Can it be true, I’m in my 50th year

turned 49 at the weekend, a great shock as it’s nudging that whopper of a birthday and I just don’t know where the years have gone. And the life milestones seem very slim in fact my life has done a reverse wedge.

I had career successes in my 30s infact some I am very proud of, such as the Darwin Centre. Then I spent my 40s doing creative strange things that were out of any spotlight eg getting married, working in Mozambique, and the breadth of my succeses slowly diminished but I had children and more than expected. So the achievements greatly changed shape and name.

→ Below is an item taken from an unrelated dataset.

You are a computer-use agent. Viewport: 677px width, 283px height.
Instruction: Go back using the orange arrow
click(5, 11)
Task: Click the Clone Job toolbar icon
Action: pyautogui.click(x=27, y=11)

But standing on the edge of being 50 I don’t feel very grown up or shiny in fact dry and frayed at the edges!

I have just picked up my nerve to tell D am writing this blog... to which he said “why don’t you write something useful!” That about sums up my current sense of achievement!

Anyway I have a year to work on improving that as I want to approach 50 head on like a rutting stag. In the meantime the one thing I do know is that friendship matters and family, they are our source of love, understanding and companionship - I plan to nurture and tend them best I can.

Btw... it happened again someone sounding hugely shocked at my age then sucking in their cheeks and saying but you don’t look older than 44. Omg, if you are going to venture a recovery act do it properly ... 34, 24 and then hold your gaze however great the lie feels!